Soon after, the soldiers tracking Gianetto come to the house, led by Sergeant Tiodoro Gamba, Fortunato’s distant cousin. Tiodoro asks whether Fortunato has seen anyone come through; he immediately sees through Fortunato’s excuse about being asleep. When he threatens the boy to get answers, Fortunato refuses to reveal any information, reluctant once again to help someone who has come for assistance. Instead, he shouts, “My father is Mateo Falcone!” over and over. The soldiers look around, but even after they poke the haystacks with bayonets, they discover nothing.
Finally, Tiodoro finds Fortunato’s weak spot – the same one Gianetto had used earlier. Tiodoro points out that his young son has a watch while Fortunato doesn’t, and then offers the boy a fine silver watch worth at least ten écus. Jealous of this watch-owning boy, Fortunato, again, allows himself to be bought. He points to the hay, where the soldiers uncover Gianetto and arrest him.
Matteo and Giuseppa come back just at the moment when the soldiers are tying up Gianetto. While Tiodoro explains what has happened, and Gianetto curses, spitting on the threshold of the “traitor home,” Matteo’s face remains silent and blank. He doesn’t help Gianetto, because he isn’t the one who was responsible for his safety as a guest. However, he also doesn’t say good-bye to Tiodoro.
Realizing that he has made a mistake, Fortunato tries to fix things by offering Gianette a bowl of milk. However, the criminal turns away from the boy and, instead, addresses the soldier who has arrested him as friend, asking him for water. Fortunato has done the worst thing possible – he has acted as a traitor.
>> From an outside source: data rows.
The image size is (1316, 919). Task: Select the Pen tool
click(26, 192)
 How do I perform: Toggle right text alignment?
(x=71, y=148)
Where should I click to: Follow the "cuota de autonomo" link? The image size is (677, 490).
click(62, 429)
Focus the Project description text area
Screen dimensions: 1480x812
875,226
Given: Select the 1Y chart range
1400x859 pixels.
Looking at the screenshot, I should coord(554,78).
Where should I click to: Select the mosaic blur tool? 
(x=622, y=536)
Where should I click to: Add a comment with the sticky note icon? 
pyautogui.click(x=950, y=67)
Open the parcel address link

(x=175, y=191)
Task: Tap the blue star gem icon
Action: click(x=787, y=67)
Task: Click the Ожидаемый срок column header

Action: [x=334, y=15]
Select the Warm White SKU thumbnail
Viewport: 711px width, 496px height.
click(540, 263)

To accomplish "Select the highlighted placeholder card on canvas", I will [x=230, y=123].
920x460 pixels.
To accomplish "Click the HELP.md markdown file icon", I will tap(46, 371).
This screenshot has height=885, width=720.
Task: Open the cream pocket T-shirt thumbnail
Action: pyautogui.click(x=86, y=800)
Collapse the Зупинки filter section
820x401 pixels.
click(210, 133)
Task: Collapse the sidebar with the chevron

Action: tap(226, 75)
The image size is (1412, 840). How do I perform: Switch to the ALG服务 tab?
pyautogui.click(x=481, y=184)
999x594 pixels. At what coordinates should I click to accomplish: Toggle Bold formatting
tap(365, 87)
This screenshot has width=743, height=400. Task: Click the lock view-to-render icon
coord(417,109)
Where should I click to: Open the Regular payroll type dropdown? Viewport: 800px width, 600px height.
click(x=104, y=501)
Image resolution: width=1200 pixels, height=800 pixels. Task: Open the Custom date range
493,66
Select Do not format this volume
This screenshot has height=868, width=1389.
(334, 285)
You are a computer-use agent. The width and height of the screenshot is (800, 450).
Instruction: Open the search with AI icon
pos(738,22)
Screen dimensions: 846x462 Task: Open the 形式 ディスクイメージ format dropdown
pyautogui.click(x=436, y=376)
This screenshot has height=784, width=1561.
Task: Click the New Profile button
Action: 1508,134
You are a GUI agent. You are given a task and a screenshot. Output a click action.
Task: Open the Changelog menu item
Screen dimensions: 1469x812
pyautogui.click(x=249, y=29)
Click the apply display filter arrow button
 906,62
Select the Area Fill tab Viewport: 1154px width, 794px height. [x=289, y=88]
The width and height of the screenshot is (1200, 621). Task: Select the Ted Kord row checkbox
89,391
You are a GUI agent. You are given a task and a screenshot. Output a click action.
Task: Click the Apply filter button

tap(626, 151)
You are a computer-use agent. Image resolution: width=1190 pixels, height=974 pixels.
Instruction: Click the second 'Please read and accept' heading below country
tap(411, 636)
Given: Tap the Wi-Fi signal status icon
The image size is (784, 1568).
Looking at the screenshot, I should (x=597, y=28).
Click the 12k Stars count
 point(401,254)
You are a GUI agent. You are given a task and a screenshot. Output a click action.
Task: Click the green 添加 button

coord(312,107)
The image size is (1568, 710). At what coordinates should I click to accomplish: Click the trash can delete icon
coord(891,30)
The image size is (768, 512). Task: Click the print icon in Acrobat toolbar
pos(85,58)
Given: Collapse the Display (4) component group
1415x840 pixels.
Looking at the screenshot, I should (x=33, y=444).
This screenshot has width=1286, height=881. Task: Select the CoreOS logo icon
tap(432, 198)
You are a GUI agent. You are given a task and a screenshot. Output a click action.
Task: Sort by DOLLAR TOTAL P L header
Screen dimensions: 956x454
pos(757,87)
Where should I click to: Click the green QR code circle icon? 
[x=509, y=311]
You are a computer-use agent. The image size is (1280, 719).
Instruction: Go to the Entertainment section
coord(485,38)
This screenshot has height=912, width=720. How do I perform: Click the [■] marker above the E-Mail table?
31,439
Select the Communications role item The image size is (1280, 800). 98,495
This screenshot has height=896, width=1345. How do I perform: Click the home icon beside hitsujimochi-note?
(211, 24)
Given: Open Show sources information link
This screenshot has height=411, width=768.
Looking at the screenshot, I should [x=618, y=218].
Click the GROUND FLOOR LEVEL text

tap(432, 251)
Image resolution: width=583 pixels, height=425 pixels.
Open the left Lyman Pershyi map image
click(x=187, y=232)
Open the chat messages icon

Realizing what is about to happen, Giuseppa tries to intervene with Mateo, asking him to listen to his familial feelings. However, when Mateo responds saying, “I am his father,” she acquiesces. Knowing that Mateo has the right to make decisions about the lives of his family members, and partly agreeing with his decision, she kneels in front of the Madonna icon in the house and starts to pray.
Mateo orders Fortunato to follow him into a ravine near the house. There, he tells the boy to pray. After two prayers, Fortunato begs his father not to kill him, pleading that he will learn and behave better from now on, offering to go to Tiodoro to beg for Gianetto’s pardon. Mateo refuses to accept a traitor in his house. His only concession is to allow the boy to pray before death so he will die like a Christian. Mateo allows Fortunato time for two more prayers, then shoots and kills his son. The ground of the ravine is soft, allowing for easy grave digging.
Giuseppa hears a gunshot and runs out of the house, half-hoping to see two people coming back. However, Mateo returns alone and tells her what they will do next: have a memorial service for Fortunato and invite one of the sons-in-law to the house.